Mysterious Space Rock That Lit Up Canada Finally Explained by Science

ALBERTA-Scientists have concluded that an unexplained celestial object that lighted up the horizons across portions of Canada during February 2021 would not be a comet, despite starting from a faraway area of the solar system in which it is assumed to be. how comets are generated.

That space rock was reportedly discovered sometime before dawn early February 22, last year, generating a tremendously glowing ember as well as a glowing trail that lasted numerous moments after plunging through the Earth's sky at 38.5 miles a second, stated in a report from Home Wallah.

Based on different sightings, scientists determined that such an object had been in an orbital path around the sun for roughly 1,000 years before crashing with Earth, implying that this really came from a particularly remote region of the solar system, referred to as the Oort cloud.

The Components of Oort Cloud

As per Newsweek, this caused a lot of controversies. The Oort Cloud seems to be a thick layer of billions, if not trillions, of frozen objects that circle the sun much further than Pluto's orbit. Several of these bodies are ejected from the Oort Cloud but also wind up within the inner Solar System, where some form comets-giant masses of dust and ice featuring distinctive trajectories as they orbit the sun.
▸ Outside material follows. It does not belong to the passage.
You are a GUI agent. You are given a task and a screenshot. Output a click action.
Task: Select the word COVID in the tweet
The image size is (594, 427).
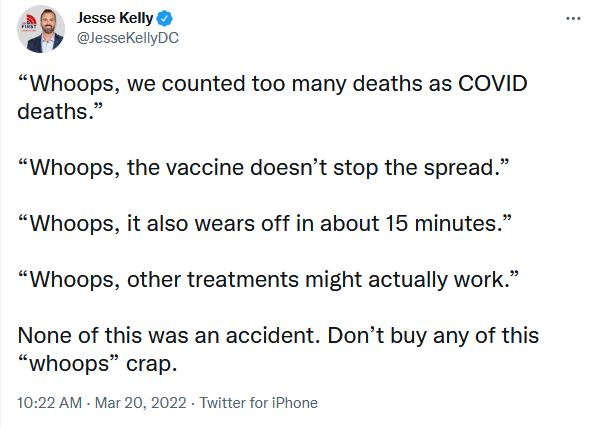click(x=492, y=83)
Scientists have generally assumed that perhaps the Oort Cloud is made up of these particles. That object that burnt up above Alberta, on the other hand, did not resemble a comet. Alternatively, it resembled a meteoroid, which are rock or iron lumps that are comparable to, but shorter than, asteroids and likely to linger inside the solar system's inner regions.

The presence of stony asteroids and comets in the Oort Cloud might alter current understanding regarding how the Oort Cloud originated, as per CNET.com.

"As the solar system formed, the Oort Cloud was inhabited by planetesimals-small objects that managed to accumulate to become planets-that were gravitationally scattered by the giant planets, mainly Jupiter and Saturn," Karen Meech, an astronomer at the University of Hawaii Institute for Astronomy, informed Newsweek. "Those Oort Clouds were long assumed to be filled by comets since the massive planets originated in an area of the solar system in which it was cold and where there was a lot of ice substance accessible."

Meech and her colleagues identified a handful of comets first from Oort Cloud which did not behave normally. With one thing, when comets approach the sun, they should become active, trailing tails of dust and gasses behind them. Several of these have not yet done this, earning them the moniker "Manx comets," which refers to a tailless cat breed.

Some of these Manx comets did not emit a similar color of light as other comets. Astronomers analyze the radiation emitted by meteors to determine their structure.

Oort Cloud
A file image of a space rock against a starry background. Research into a space rock that burned up in the sky over Alberta, Canada, in February 2021 led astronomers to suspect it came from a distant part of the Solar System called the Oort Cloud. MARHARYTA MARKO/GETTY

Alberta's Oort Cloud Discovery

Bill Bottke, chairman of the Southwest Research Institute's Department of Space Studies, replied to Newsweek about how much this means for our understanding of how the solar system originated.

"It might indicate that perhaps the initial asteroid belt is much broader, allowing debris expelled from it throughout earliest planet formation and development to account for a bigger proportion of such Oort cloud."

This same discovery of Oort Cloud non-comets such as Alberta could also give credence to the Grand Tack hypothesis, which proposes that Jupiter when first traveled as near the sun as Earth throughout the initial periods of the Solar System, scooping up many boulders particles and flinging them out towards Oort Cloud, as per Alan Jackson, a planetary astronomer at Arizona State University, Tempe, assured the journal Science.

Check out more news and information on Space and Oort Cloud in Science Times.